EXCERPTED RECORDS =>
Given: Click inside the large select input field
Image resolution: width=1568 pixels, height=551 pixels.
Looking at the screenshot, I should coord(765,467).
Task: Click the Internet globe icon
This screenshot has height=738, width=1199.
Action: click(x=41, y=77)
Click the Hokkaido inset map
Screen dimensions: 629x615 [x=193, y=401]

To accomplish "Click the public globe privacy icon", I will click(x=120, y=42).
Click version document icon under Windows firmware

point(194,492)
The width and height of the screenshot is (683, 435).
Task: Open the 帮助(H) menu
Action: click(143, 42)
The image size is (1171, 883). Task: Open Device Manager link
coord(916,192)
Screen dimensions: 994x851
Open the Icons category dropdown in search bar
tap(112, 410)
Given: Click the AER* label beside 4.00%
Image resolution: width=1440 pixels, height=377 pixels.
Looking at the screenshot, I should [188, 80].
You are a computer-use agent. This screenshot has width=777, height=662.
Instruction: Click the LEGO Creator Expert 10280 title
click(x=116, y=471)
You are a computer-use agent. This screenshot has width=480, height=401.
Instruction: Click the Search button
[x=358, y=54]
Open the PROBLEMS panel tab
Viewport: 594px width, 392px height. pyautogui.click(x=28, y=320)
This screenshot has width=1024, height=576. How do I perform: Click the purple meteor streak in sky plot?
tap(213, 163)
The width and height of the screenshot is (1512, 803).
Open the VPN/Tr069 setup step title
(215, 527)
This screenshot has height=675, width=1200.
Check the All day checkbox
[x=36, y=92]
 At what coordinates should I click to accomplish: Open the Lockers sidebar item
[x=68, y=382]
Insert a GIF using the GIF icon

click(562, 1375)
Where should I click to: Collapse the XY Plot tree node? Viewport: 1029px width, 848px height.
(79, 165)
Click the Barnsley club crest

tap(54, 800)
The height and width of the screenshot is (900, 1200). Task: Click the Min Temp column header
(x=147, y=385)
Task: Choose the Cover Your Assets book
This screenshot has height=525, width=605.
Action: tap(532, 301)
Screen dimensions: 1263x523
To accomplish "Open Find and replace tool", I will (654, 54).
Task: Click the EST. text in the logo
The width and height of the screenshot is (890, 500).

OBJECTIVE =>
Find every line in the records that contains the word "Task" and copy each one out. Matching is case-sensitive.

EXERCISE RESPONSE =>
Task: Click the Internet globe icon
Task: Open the 帮助(H) menu
The image size is (1171, 883). Task: Open Device Manager link
The height and width of the screenshot is (900, 1200). Task: Click the Min Temp column header
Task: Choose the Cover Your Assets book
Task: Click the EST. text in the logo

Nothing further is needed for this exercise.